もし復帰が叶ったなら、決死の覚悟で臨んだあの謝罪会見を、とにかく笑いに変えて欲しい。宮迫さん・亮さんが涙を流し、松本さんが涙目となり、岡本社長も涙を流すという光景は、ご本人たちには申し訳ないけれど、「内輪の浪花節」感が強すぎて、なかなか直視できない。関係者たる「おっさん」たちが3日連続で涙を見せながらメディアに登場する国なんて、日本以外にあるのだろうか?

 

良くも悪くも義理人情に厚いファミリー的企業であるが故の「涙」としても、おっさんたちが人前で惜しげもなく涙を見せるということは、それほどまでに追い詰められていたということなんだろうけど、そこまで追い詰めていた原因は何かと考えてみて、1つの成功よりも「1つも失敗しないこと」が優先されるこの国の風潮が、少なからず影響しているんじゃないかと思った。

 

「失敗」に対する考え方

日本のホテルでは、乾燥機の不具合で衣類がおかしくなったり、ATM の不具合でお金が出てこなくなったりしたら、従業員が平謝りするのが当然となっている。

 

でも、欧米のホテルなどを利用して同じようなことがあっても、従業員はどこ吹く風。もちろん対応はしてくれるけれど、基本的に、謝る作法なんてない。悪いのは乾燥機であり ATM であり、それらが与えた損害はお金で解決すればよい、と考える。

 

その根底には、「失敗は必ず起きるもの」という通念があり、人命の毀損や大損害に至るものでもないのなら、失敗してから考えれば十分、という大らかで合理的な考え方がある。だから、失敗しないために先回りし過ぎたり、心配し過ぎたりすることもない。

 

この考え方は、ビジネスや政治などにも共通しており、結果をあまり気にすることなく、まずは挑戦的に「やってみる」ことを1つの美徳と考える。失敗をおそれてウジウジするのではなく、100回失敗しようとも1回成功すればOKと考える(もちろん、失敗の程度にも依るし、失敗にそれなりの責任が伴うのは日本と同じ)。

**提供情報**:
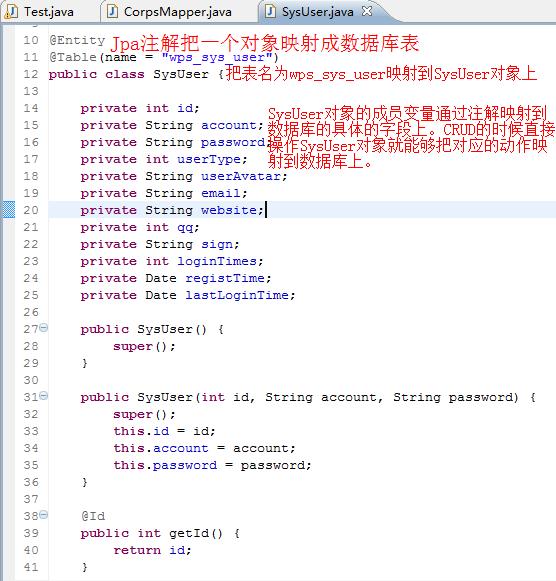Collapse the three-argument constructor at line 31
Screen dimensions: 556x581
[44, 395]
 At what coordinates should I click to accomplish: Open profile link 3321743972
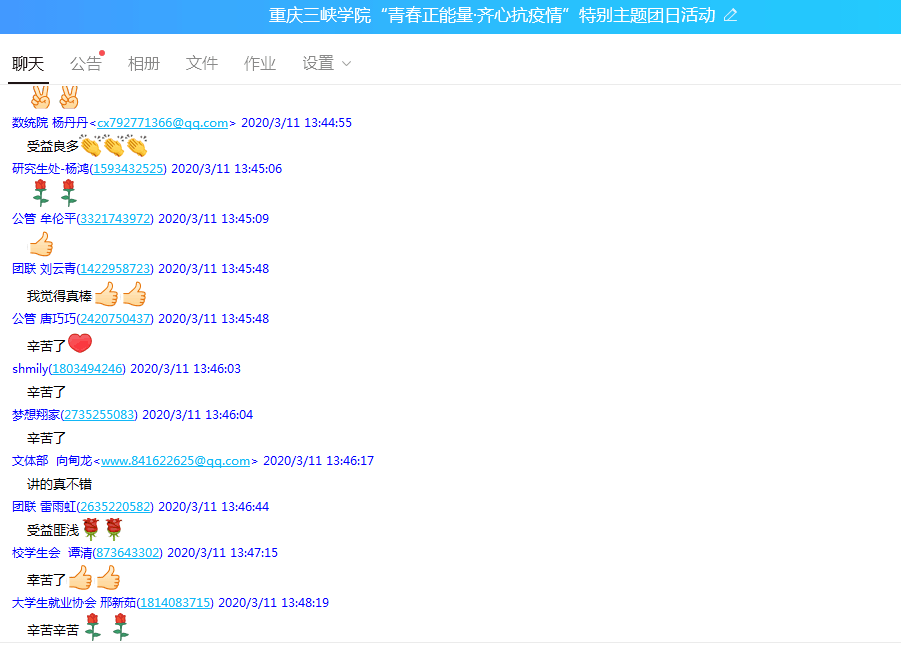pos(115,219)
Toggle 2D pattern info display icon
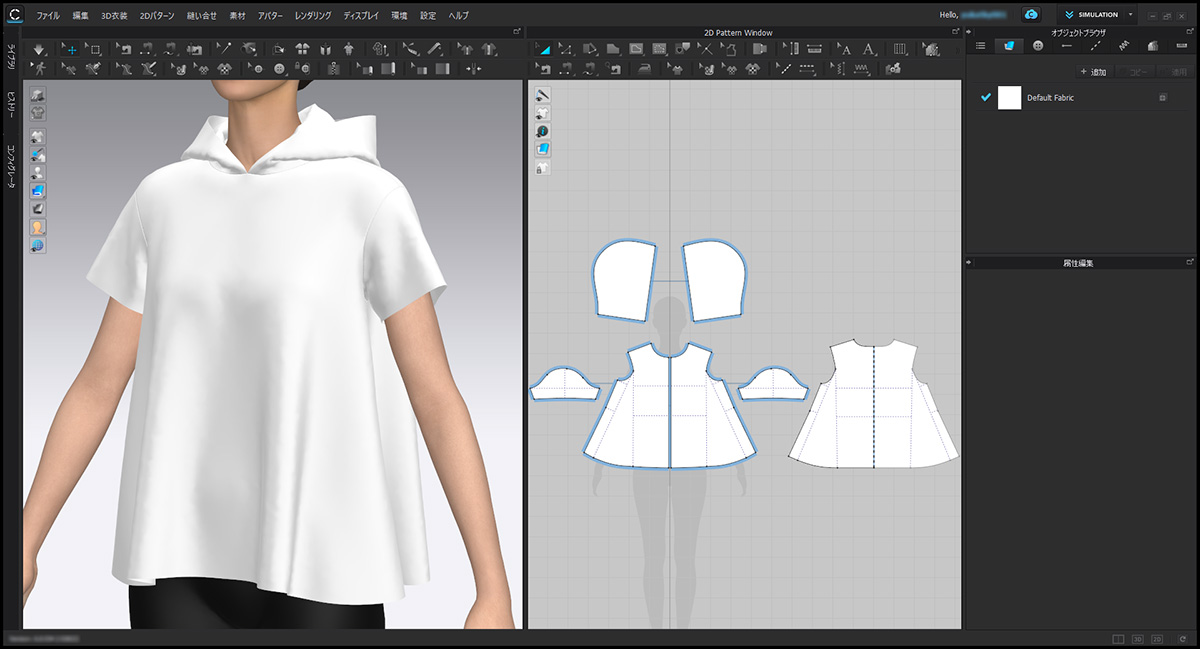This screenshot has width=1200, height=649. 542,131
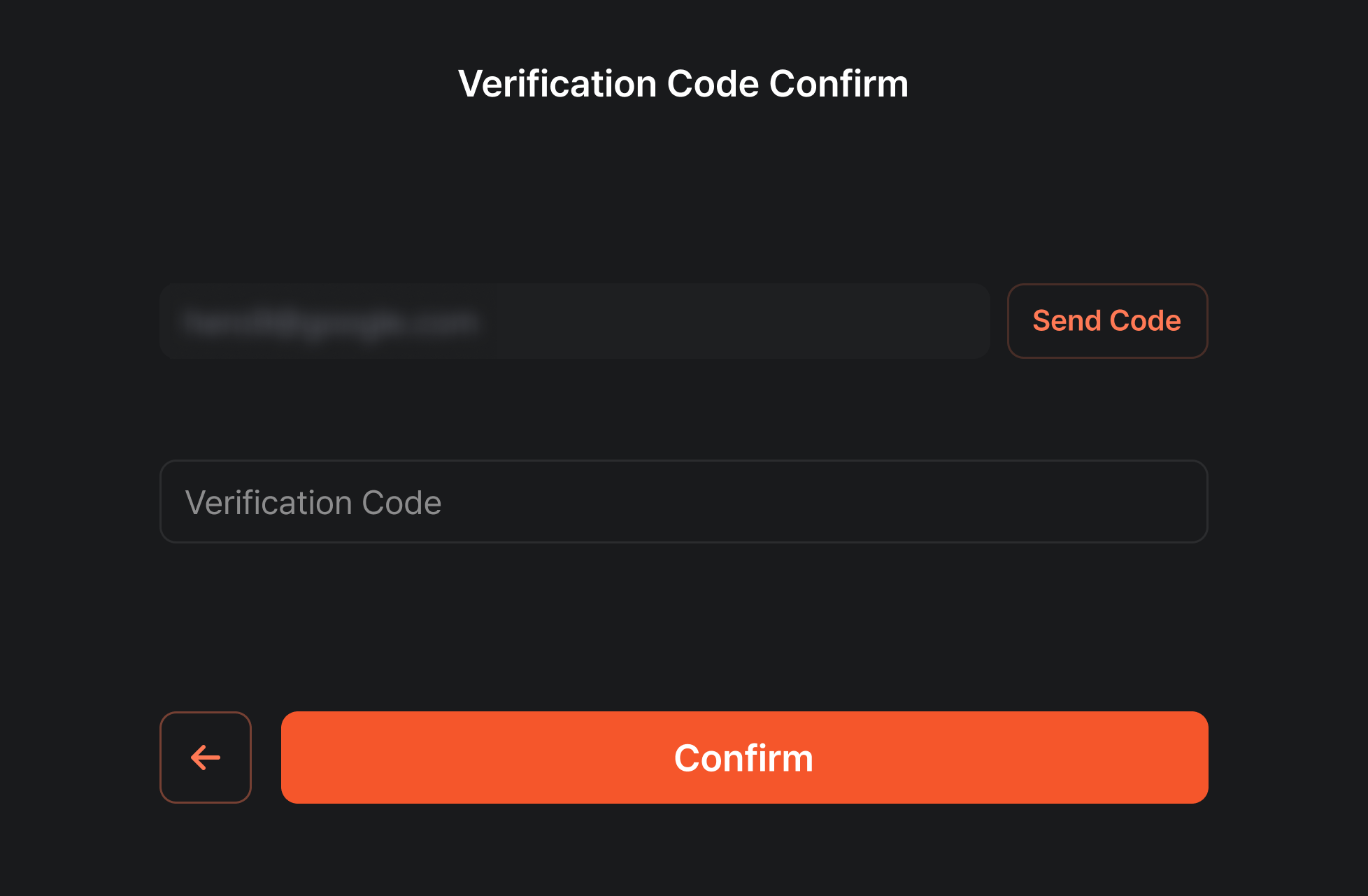Request a new code via Send Code

1106,321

**作業依頼 1**: 掲載文に名前が出てくる人物を、書かれている呼び方のまますべて挙げてください。
**作業依頼 2**: 失敗への考え方をめぐる掲載文の続きを、最後の文の後から書き進めてください。
ここにある記録は、掲載文とは別の出典から取られたものです。

**出力結果 1**: 宮迫さん、亮さん、松本さん、岡本社長

**出力結果 2**:
 

「失敗」に対する圧力

日本でも、サントリーの DNA として有名な「やってみなはれ精神」は辛うじて残っているものの、社会全体としては、失われた 30年の影響もあってか、1つの成功よりも「1つも失敗しないこと」が優先される風潮が支配的となってきているように感じる。

 

今回の「闇営業」問題は、宮迫さん・亮さんのウソと、それを無かったことにしてしまいたい吉本興業の思惑が起点となって、あれよあれよという間に京都アニメーションの放火事件や参議院選挙よりも注目を集めるほどの大問題となってしまったわけだけど、これについても、会社側や芸人側が「失敗」に対する世間の圧力を忖度し過ぎた結果、思わぬ事態に進展していった分かりやすい例なんじゃないかと思う。

 

大きすぎる感情の起伏

宮迫さん・亮さんを擁護する理由は何もないのだけど、「反社会的組織から金銭を受け取った」という事実だけが独り歩きし、これほどまでに大きな問題に発展した経緯を眺めていて、「それほど大騒ぎすることなのか?」という気持ちがずっとあった。

 

さすがに、反社会的組織と分かっていてあからさまにお金を受け取るとは思えないので、本当に分からなかったんだと思う。その関連企業が吉本主催のイベントのスポンサーになっていた、という予備知識も安心感を与えてしまった面はあると思う。億単位の収入がある人にとっての100万円は、ボクら庶民にとっての数千~1万円程度の価値だと思うから、アルコールが入った状態では、微々たる金額に見えてしまわなくもない。反社会的組織のお金とはいえ、それで必ず誰かが潤うことになる。そのうちの2人が、今回の宮迫さん・亮さんだった。反社会的組織と興行会社との歴史的なつながりも根深い。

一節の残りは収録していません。